A herniated disc also referred to as a slipped disc or bulging disc is most common in younger and middle-aged populations. In most cases, this painful condition can be managed successfully with chiropractic and/or physiotherapy care.

What is a Herniated Disc?

Slipped Discs & Herniated Discs - Physiotherapy and Chiropractic Treatment TorontoThe intervertebral discs are found in between the vertebral bones (aka back bones). The discs function to assist in spinal flexibility, shock absorption and offer a pathway for nutrients into the bones. They play a significant role in absorption of forces and movements that are transmitted through the spine. The space that is formed by the intervertebral disc creates a space between the back bones so that the spinal nerve can exit the spinal cord to travel into the body and into the limbs.

Movement such as forward bending, causes the disc to be compressed along the front end which can cause the weaker more vulnerable outer and back portion (of the annulus) to be stretched out allowing the internal jelly part of the disc (the nucleus) to protrude outwards.

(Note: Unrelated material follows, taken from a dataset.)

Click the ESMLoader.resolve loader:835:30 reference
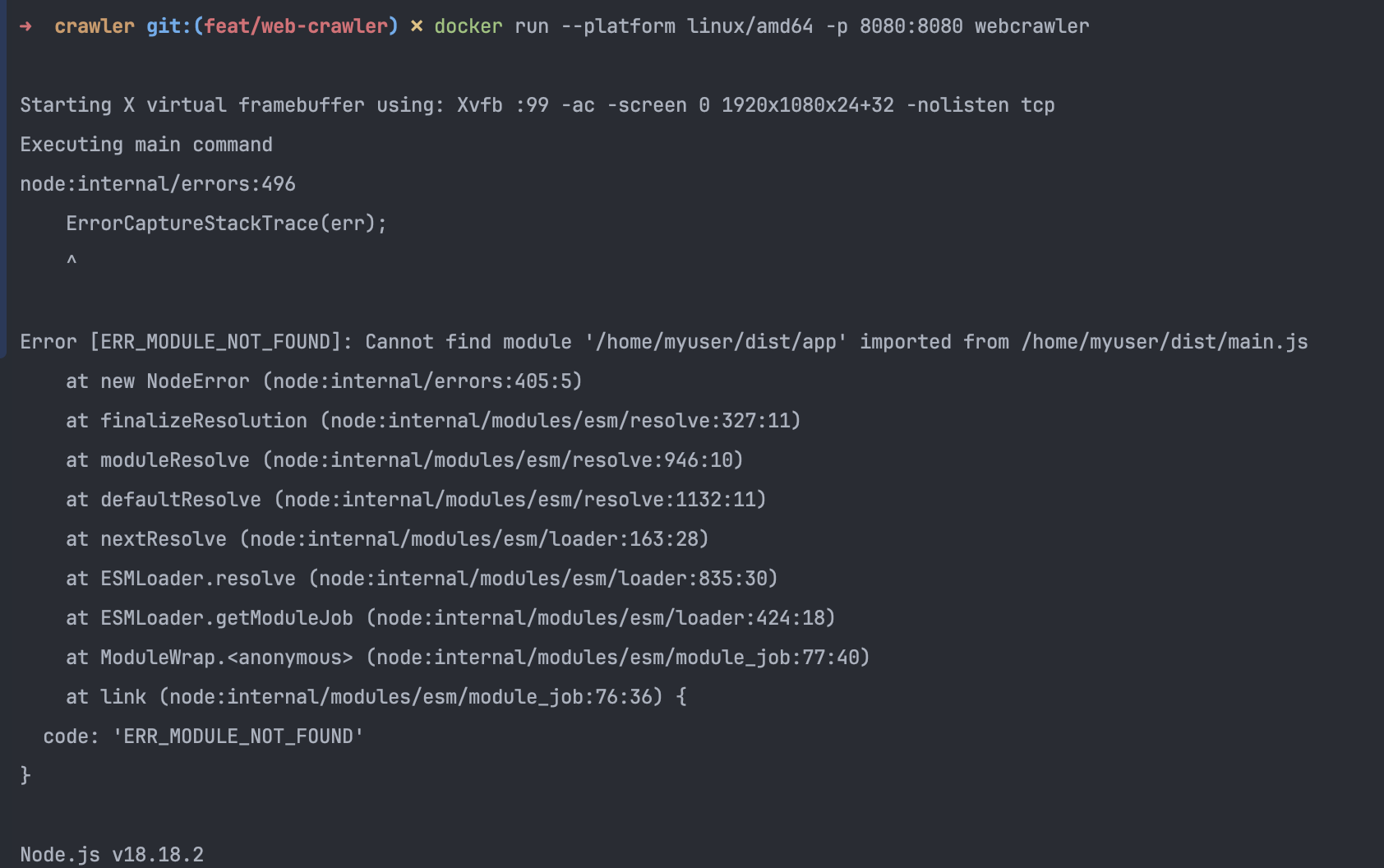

To understand this better, just imagine a jelly doughnut. When the disc is pinched at the front, similar to a jelly doughnut being pressed in the front, the jelly gets squeezed out the back.

If you irritate the disc enough and cause pressure that pushes the disc contents backwards then the inner part of the disc called the nucleus gets squeezed further and further backwards. The pressure from the nucleus breaks the many protective layers of the annulus and weakens the integrity of the disc.

Portions of the disc have limited or poor innervation and this means that you can sometimes not feel any pain as this process is developing but then all of a sudden, your back can spasm and you can be left in severe, unrelenting pain. Also, if the nerves are compressed by the protruding disc, you may experience discomfort radiating down your leg.

What Causes a Herniated Disc?

It is common and natural that the discs will suffer from normal wear and tear with aging during daily movements and activities that we participate in. Bending forward, such as putting on your socks or shoes, reaching down, lifting heavy objects and twisting to place them on a shelf can contribute to the stress on the discs and wear them down.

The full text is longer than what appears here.